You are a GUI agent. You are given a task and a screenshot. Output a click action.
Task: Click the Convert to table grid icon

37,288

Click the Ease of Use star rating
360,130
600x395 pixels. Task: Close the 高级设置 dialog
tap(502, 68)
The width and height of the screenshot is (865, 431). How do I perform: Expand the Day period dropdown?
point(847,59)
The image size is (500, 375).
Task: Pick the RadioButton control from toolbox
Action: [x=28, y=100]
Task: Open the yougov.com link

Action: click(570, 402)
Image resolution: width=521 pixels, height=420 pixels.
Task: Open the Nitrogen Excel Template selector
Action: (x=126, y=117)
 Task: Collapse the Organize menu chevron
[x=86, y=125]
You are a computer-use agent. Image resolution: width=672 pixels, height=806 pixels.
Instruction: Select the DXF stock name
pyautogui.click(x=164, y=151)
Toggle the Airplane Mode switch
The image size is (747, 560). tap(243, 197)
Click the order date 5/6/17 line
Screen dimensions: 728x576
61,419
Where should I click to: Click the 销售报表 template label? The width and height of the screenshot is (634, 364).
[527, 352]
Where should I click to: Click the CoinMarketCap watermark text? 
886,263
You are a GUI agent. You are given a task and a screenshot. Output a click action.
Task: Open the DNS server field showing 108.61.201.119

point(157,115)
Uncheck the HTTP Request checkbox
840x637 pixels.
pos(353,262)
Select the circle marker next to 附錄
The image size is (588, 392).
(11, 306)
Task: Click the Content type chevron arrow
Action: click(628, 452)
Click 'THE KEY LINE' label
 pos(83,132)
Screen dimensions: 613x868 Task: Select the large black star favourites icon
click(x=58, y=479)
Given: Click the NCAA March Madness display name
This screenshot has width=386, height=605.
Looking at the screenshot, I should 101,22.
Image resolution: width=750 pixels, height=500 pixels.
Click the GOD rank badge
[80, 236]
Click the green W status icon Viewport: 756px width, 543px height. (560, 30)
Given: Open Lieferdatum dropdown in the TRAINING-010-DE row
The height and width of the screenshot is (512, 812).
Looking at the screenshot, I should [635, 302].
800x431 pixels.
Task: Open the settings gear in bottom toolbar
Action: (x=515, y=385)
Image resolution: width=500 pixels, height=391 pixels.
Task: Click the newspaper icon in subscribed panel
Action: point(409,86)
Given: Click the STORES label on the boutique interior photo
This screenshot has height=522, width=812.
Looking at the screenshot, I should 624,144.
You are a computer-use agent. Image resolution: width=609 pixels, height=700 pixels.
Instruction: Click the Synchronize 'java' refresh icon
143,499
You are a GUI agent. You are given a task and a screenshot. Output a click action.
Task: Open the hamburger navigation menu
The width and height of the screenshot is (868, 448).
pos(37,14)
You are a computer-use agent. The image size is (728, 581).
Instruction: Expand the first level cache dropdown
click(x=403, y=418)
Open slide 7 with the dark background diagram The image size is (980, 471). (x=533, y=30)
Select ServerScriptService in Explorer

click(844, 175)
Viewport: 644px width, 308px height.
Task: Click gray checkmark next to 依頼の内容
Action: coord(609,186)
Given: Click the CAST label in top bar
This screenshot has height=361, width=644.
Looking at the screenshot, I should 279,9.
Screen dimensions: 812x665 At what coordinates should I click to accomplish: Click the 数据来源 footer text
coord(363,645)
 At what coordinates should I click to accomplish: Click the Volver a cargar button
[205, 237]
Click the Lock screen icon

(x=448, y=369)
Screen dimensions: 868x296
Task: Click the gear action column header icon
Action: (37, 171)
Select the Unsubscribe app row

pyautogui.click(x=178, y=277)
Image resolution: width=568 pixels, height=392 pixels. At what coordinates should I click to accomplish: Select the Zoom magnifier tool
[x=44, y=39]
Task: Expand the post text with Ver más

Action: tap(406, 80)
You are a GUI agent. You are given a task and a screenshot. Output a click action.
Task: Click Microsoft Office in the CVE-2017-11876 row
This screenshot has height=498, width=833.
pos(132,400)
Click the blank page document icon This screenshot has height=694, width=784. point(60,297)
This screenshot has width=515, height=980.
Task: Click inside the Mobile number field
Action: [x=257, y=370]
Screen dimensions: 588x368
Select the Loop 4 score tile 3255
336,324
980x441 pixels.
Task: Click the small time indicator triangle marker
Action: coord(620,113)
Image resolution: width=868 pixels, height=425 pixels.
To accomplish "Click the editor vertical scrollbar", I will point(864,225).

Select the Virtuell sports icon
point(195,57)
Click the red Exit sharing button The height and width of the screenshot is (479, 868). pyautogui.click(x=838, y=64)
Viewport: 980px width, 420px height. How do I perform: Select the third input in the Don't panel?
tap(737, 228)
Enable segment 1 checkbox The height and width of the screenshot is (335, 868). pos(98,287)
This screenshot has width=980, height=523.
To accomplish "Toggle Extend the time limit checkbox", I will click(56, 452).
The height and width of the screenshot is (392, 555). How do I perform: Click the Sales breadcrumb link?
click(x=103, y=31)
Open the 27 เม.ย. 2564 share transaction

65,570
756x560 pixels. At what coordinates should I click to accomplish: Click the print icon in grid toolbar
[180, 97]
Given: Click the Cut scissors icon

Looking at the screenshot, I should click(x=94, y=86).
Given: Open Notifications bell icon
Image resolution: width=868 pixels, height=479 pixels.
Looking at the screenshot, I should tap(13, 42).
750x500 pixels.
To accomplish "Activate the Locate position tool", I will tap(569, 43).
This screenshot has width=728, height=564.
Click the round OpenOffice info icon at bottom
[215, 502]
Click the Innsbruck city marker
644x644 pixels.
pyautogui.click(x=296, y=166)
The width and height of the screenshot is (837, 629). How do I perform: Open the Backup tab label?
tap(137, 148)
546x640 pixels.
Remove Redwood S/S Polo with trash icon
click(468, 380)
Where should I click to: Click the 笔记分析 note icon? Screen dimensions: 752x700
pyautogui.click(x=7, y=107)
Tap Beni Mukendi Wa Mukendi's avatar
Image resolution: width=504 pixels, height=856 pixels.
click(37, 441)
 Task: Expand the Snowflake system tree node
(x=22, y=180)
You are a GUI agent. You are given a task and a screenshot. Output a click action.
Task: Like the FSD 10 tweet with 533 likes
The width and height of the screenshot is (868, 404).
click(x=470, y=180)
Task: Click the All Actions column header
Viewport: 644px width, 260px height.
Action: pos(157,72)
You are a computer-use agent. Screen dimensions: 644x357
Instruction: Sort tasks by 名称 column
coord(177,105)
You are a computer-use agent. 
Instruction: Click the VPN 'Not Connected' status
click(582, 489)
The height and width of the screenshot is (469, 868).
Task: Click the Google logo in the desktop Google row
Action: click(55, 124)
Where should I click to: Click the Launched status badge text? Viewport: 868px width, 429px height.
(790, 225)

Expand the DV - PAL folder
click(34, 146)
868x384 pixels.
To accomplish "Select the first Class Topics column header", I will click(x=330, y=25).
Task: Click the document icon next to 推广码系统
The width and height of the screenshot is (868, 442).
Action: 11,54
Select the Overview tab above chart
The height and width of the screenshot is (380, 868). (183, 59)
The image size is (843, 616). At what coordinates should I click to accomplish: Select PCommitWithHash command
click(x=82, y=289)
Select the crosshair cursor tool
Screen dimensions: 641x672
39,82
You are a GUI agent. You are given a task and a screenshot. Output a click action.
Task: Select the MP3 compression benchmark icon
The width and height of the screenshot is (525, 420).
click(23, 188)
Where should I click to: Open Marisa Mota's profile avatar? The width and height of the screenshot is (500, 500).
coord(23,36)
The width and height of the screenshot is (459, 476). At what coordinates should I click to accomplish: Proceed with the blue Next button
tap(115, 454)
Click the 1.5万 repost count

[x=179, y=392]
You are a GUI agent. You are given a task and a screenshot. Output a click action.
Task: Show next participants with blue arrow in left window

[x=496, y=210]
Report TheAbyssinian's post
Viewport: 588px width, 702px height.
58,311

===============

Copy every line of the data above exactly.

**Result of the task**.
You are a GUI agent. You are given a task and a screenshot. Output a click action.
Task: Click the Convert to table grid icon

37,288

Click the Ease of Use star rating
360,130
600x395 pixels. Task: Close the 高级设置 dialog
tap(502, 68)
The width and height of the screenshot is (865, 431). How do I perform: Expand the Day period dropdown?
point(847,59)
The image size is (500, 375).
Task: Pick the RadioButton control from toolbox
Action: [x=28, y=100]
Task: Open the yougov.com link

Action: click(570, 402)
Image resolution: width=521 pixels, height=420 pixels.
Task: Open the Nitrogen Excel Template selector
Action: (x=126, y=117)
 Task: Collapse the Organize menu chevron
[x=86, y=125]
You are a computer-use agent. Image resolution: width=672 pixels, height=806 pixels.
Instruction: Select the DXF stock name
pyautogui.click(x=164, y=151)
Toggle the Airplane Mode switch
The image size is (747, 560). tap(243, 197)
Click the order date 5/6/17 line
Screen dimensions: 728x576
61,419
Where should I click to: Click the 销售报表 template label? The width and height of the screenshot is (634, 364).
[527, 352]
Where should I click to: Click the CoinMarketCap watermark text? 
886,263
You are a GUI agent. You are given a task and a screenshot. Output a click action.
Task: Open the DNS server field showing 108.61.201.119

point(157,115)
Uncheck the HTTP Request checkbox
840x637 pixels.
pos(353,262)
Select the circle marker next to 附錄
The image size is (588, 392).
(11, 306)
Task: Click the Content type chevron arrow
Action: click(628, 452)
Click 'THE KEY LINE' label
 pos(83,132)
Screen dimensions: 613x868 Task: Select the large black star favourites icon
click(x=58, y=479)
Given: Click the NCAA March Madness display name
This screenshot has width=386, height=605.
Looking at the screenshot, I should 101,22.
Image resolution: width=750 pixels, height=500 pixels.
Click the GOD rank badge
[80, 236]
Click the green W status icon Viewport: 756px width, 543px height. (560, 30)
Given: Open Lieferdatum dropdown in the TRAINING-010-DE row
The height and width of the screenshot is (512, 812).
Looking at the screenshot, I should [635, 302].
800x431 pixels.
Task: Open the settings gear in bottom toolbar
Action: (x=515, y=385)
Image resolution: width=500 pixels, height=391 pixels.
Task: Click the newspaper icon in subscribed panel
Action: point(409,86)
Given: Click the STORES label on the boutique interior photo
This screenshot has height=522, width=812.
Looking at the screenshot, I should 624,144.
You are a computer-use agent. Image resolution: width=609 pixels, height=700 pixels.
Instruction: Click the Synchronize 'java' refresh icon
143,499
You are a GUI agent. You are given a task and a screenshot. Output a click action.
Task: Open the hamburger navigation menu
The width and height of the screenshot is (868, 448).
pos(37,14)
You are a computer-use agent. The image size is (728, 581).
Instruction: Expand the first level cache dropdown
click(x=403, y=418)
Open slide 7 with the dark background diagram The image size is (980, 471). (x=533, y=30)
Select ServerScriptService in Explorer

click(844, 175)
Viewport: 644px width, 308px height.
Task: Click gray checkmark next to 依頼の内容
Action: coord(609,186)
Given: Click the CAST label in top bar
This screenshot has height=361, width=644.
Looking at the screenshot, I should 279,9.
Screen dimensions: 812x665 At what coordinates should I click to accomplish: Click the 数据来源 footer text
coord(363,645)
 At what coordinates should I click to accomplish: Click the Volver a cargar button
[205, 237]
Click the Lock screen icon

(x=448, y=369)
Screen dimensions: 868x296
Task: Click the gear action column header icon
Action: (37, 171)
Select the Unsubscribe app row

pyautogui.click(x=178, y=277)
Image resolution: width=568 pixels, height=392 pixels. At what coordinates should I click to accomplish: Select the Zoom magnifier tool
[x=44, y=39]
Task: Expand the post text with Ver más

Action: tap(406, 80)
You are a GUI agent. You are given a task and a screenshot. Output a click action.
Task: Click Microsoft Office in the CVE-2017-11876 row
This screenshot has height=498, width=833.
pos(132,400)
Click the blank page document icon This screenshot has height=694, width=784. point(60,297)
This screenshot has width=515, height=980.
Task: Click inside the Mobile number field
Action: [x=257, y=370]
Screen dimensions: 588x368
Select the Loop 4 score tile 3255
336,324
980x441 pixels.
Task: Click the small time indicator triangle marker
Action: coord(620,113)
Image resolution: width=868 pixels, height=425 pixels.
To accomplish "Click the editor vertical scrollbar", I will point(864,225).

Select the Virtuell sports icon
point(195,57)
Click the red Exit sharing button The height and width of the screenshot is (479, 868). pyautogui.click(x=838, y=64)
Viewport: 980px width, 420px height. How do I perform: Select the third input in the Don't panel?
tap(737, 228)
Enable segment 1 checkbox The height and width of the screenshot is (335, 868). pos(98,287)
This screenshot has width=980, height=523.
To accomplish "Toggle Extend the time limit checkbox", I will click(56, 452).
The height and width of the screenshot is (392, 555). How do I perform: Click the Sales breadcrumb link?
click(x=103, y=31)
Open the 27 เม.ย. 2564 share transaction

65,570
756x560 pixels. At what coordinates should I click to accomplish: Click the print icon in grid toolbar
[180, 97]
Given: Click the Cut scissors icon

Looking at the screenshot, I should click(x=94, y=86).
Given: Open Notifications bell icon
Image resolution: width=868 pixels, height=479 pixels.
Looking at the screenshot, I should tap(13, 42).
750x500 pixels.
To accomplish "Activate the Locate position tool", I will tap(569, 43).
This screenshot has width=728, height=564.
Click the round OpenOffice info icon at bottom
[215, 502]
Click the Innsbruck city marker
644x644 pixels.
pyautogui.click(x=296, y=166)
The width and height of the screenshot is (837, 629). How do I perform: Open the Backup tab label?
tap(137, 148)
546x640 pixels.
Remove Redwood S/S Polo with trash icon
click(468, 380)
Where should I click to: Click the 笔记分析 note icon? Screen dimensions: 752x700
pyautogui.click(x=7, y=107)
Tap Beni Mukendi Wa Mukendi's avatar
Image resolution: width=504 pixels, height=856 pixels.
click(37, 441)
 Task: Expand the Snowflake system tree node
(x=22, y=180)
You are a GUI agent. You are given a task and a screenshot. Output a click action.
Task: Like the FSD 10 tweet with 533 likes
The width and height of the screenshot is (868, 404).
click(x=470, y=180)
Task: Click the All Actions column header
Viewport: 644px width, 260px height.
Action: pos(157,72)
You are a computer-use agent. Screen dimensions: 644x357
Instruction: Sort tasks by 名称 column
coord(177,105)
You are a computer-use agent. 
Instruction: Click the VPN 'Not Connected' status
click(582, 489)
The height and width of the screenshot is (469, 868).
Task: Click the Google logo in the desktop Google row
Action: click(55, 124)
Where should I click to: Click the Launched status badge text? Viewport: 868px width, 429px height.
(790, 225)

Expand the DV - PAL folder
click(34, 146)
868x384 pixels.
To accomplish "Select the first Class Topics column header", I will click(x=330, y=25).
Task: Click the document icon next to 推广码系统
The width and height of the screenshot is (868, 442).
Action: 11,54
Select the Overview tab above chart
The height and width of the screenshot is (380, 868). (183, 59)
The image size is (843, 616). At what coordinates should I click to accomplish: Select PCommitWithHash command
click(x=82, y=289)
Select the crosshair cursor tool
Screen dimensions: 641x672
39,82
You are a GUI agent. You are given a task and a screenshot. Output a click action.
Task: Select the MP3 compression benchmark icon
The width and height of the screenshot is (525, 420).
click(23, 188)
Where should I click to: Open Marisa Mota's profile avatar? The width and height of the screenshot is (500, 500).
coord(23,36)
The width and height of the screenshot is (459, 476). At what coordinates should I click to accomplish: Proceed with the blue Next button
tap(115, 454)
Click the 1.5万 repost count

[x=179, y=392]
You are a GUI agent. You are given a task and a screenshot. Output a click action.
Task: Show next participants with blue arrow in left window

[x=496, y=210]
Report TheAbyssinian's post
Viewport: 588px width, 702px height.
58,311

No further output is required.